Comments

  1. Sawarin says:

    Just another conference for ‘inter’national academics to add a line to their CV, and just another coup for Thais to endure, why bother to be so complex? (most of you don’t even live in Thailand permanently anyway). I wish someone has guts to speak out loud- ‘what will others think of me if I go?’ Attending or not is to do with your reputation and politics. Drop those ‘academic freedom’, ‘ethics’, or ‘exchange of knowledge’, will you? I got sick reading them.

    Staging a protest? Hundreds of Thais gathered at Sanam Luang a few days back but they didn’t even get a headline (how many of you knew this?).

    ‘Feeling guilty is not a sign of high morality’- applying to whom it may concern.

  2. anon says:

    Let me chirp in on this…

    Lee might have installed an oppressive regime, but it isn’t nearly as bad as the regimes in Thailand, Malaysia, and Indonesia. But Lee also played a large role in Singapore’s extremely fast economic and human development.

    It leaves me asking: what would I rather have, a crappy government, a vibrant economy, and a healthy well educated population, or a crappy government, poverty, and the education standards of Indonesia? I wish there was a third choice, but there aren’t really any in Southeast Asia. Heck, even Japan and Korea produced tons of corruption and several despots during the past 50 years.

    So give the guy credit – he might not be the greatest statesman in Asia, but he’s certainly one of the better ones.

  3. That is brilliant.

    The hard working people who dug up that info should be applauded. It is ***so systematic*** that words would merely clutter the description.

    Nepotism is a very slippery thing and sometimes disappears into its hole as quickly as it emerges, without a trace.

    Take, for instance, the article from the Bangkok Post below (with a little threat of defamation suit kicker, doing honour to Lee Kuan Yew’s innovation).

    The BTS was in bankruptcy proceedings and actually looking further into the situation would have cost the main parties money, so the issue disappeared. But the seasoned reporter Nuntawun Polkuamdee did a good job of uncovering the facts.

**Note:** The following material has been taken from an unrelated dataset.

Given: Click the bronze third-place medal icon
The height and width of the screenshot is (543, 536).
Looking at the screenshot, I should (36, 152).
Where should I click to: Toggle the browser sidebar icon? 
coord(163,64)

    http://www.readbangkokpost.com/economics/corporate_governance/bts_corporate_governance_confl.php

  4. polo says:

    I’m not sure this is odd or even avoidable. There is a very small, limited elite — by position, title or money — in Cambodia, and they have now had stability for a decade or so, long enough to create a “hi-so” and to raise a next generation thinking about advancing the family interest over generations inside the country, rather than just trying to get out (though I doubt they have given up escape routes).

    To this end they have limited choices of who to do business with, whom to call on to get their kids a ministry job, and whom to marry their children to. Realistically speaking, they are not going to marry far beneath themselves.

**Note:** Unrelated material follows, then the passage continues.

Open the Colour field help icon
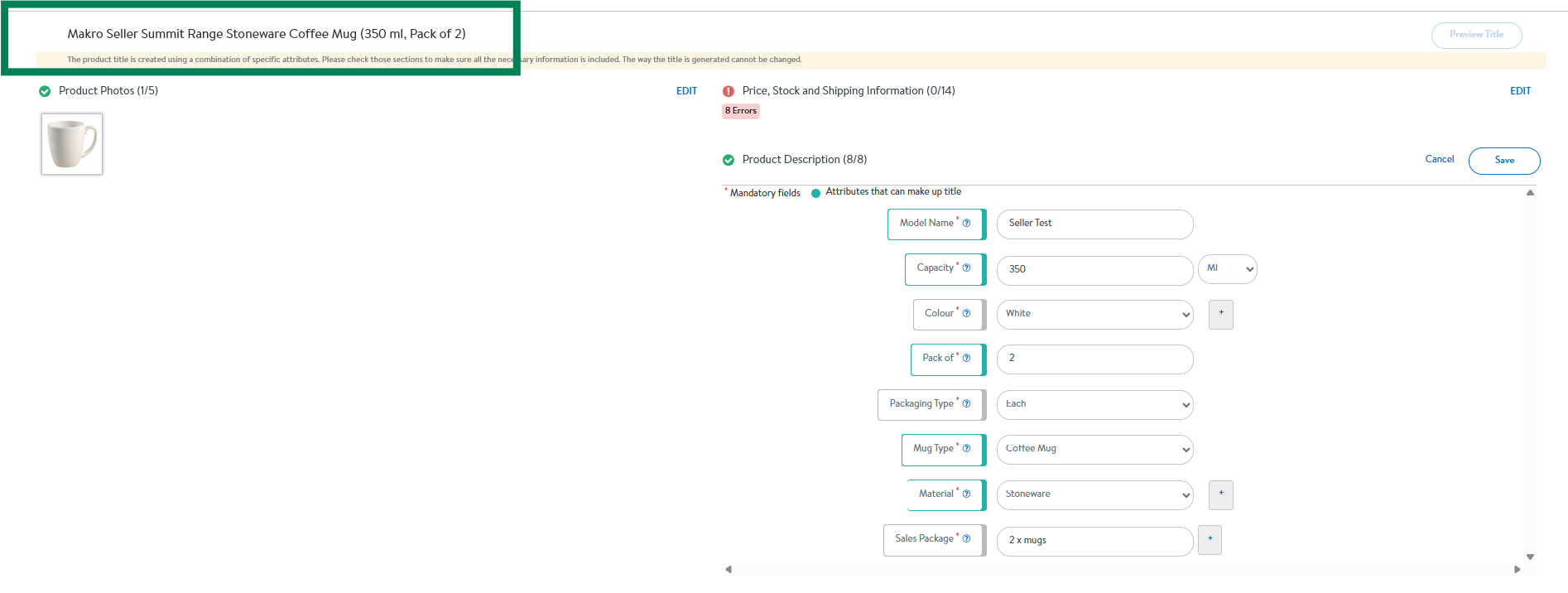1568x593 pixels. pos(966,313)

    Perhaps there is some academic theory on elites and intermarriage in societies which maps out just when the society is advanced enough that the utility of such connections means less than absolute skills — which is the case in the US, despite the Bushs etc.

  5. Tosakan says:

    saisen-

    You obviously don’t know the definition of nepotism.

    It means favoring relatives for positions of power.

    In your three American examples, there is not one case of nepotism.
    In the US, nepotism is against the law, and it has been frownedupon since President Kennedy hired his brother Bob to be attorney general back in the 60’s.

    In some cases, congressmen put wives or children on staff. Guess what? It becomes a scandal.

    In Thailand, giving relatives undeserved high positions is a way of life.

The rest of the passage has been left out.